Stored dataset items:
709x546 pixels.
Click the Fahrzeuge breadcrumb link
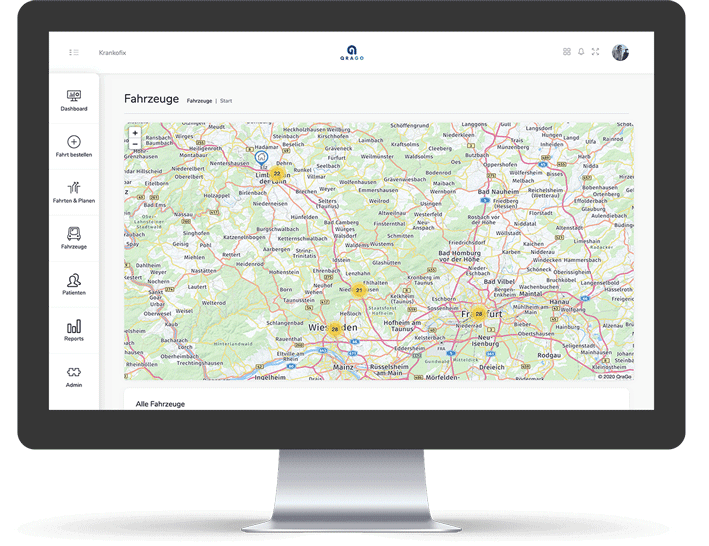[x=199, y=101]
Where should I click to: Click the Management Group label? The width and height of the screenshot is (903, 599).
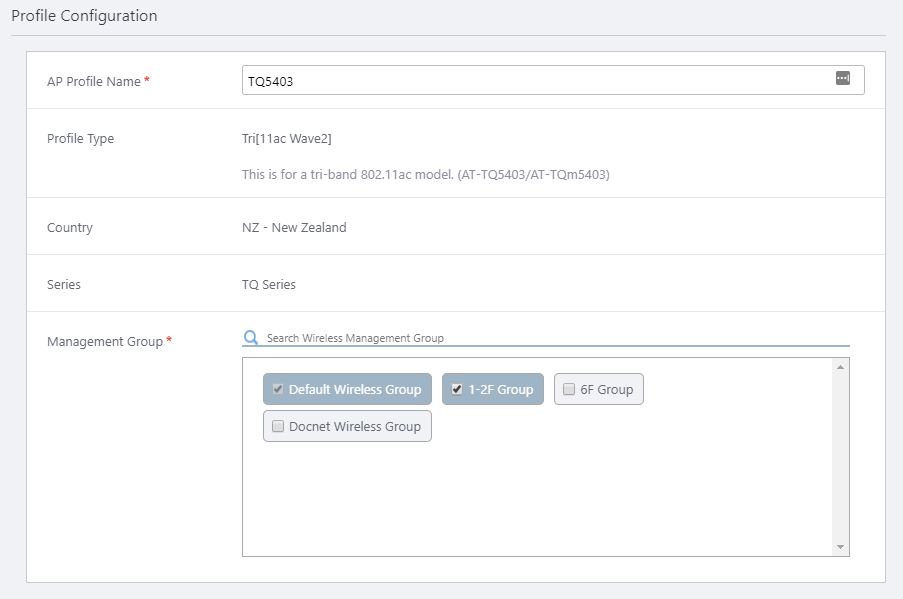point(104,341)
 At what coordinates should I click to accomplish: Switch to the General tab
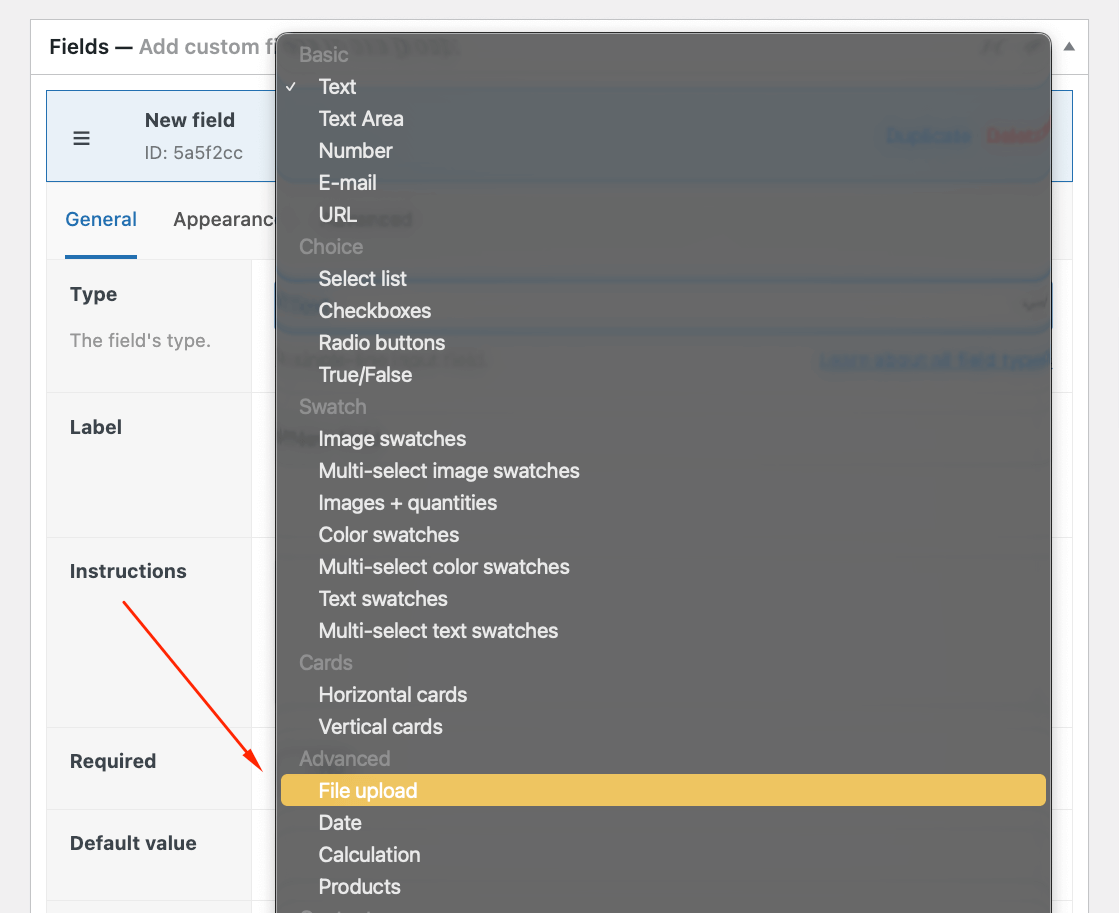click(101, 219)
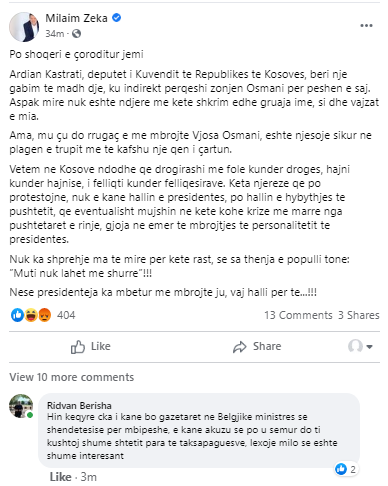This screenshot has height=486, width=388.
Task: Click Milaim Zeka's profile picture
Action: 24,27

What is required:
Every entry above is to be repeated word for word, with all pictures omitted.

Answer space:
709x546 pixels.
Click the Fahrzeuge breadcrumb link
[x=199, y=101]
Where should I click to: Click the Management Group label? The width and height of the screenshot is (903, 599).
point(104,341)
 At what coordinates should I click to accomplish: Switch to the General tab
click(101, 219)
This screenshot has height=486, width=388.
Task: Click Milaim Zeka's profile picture
Action: 24,27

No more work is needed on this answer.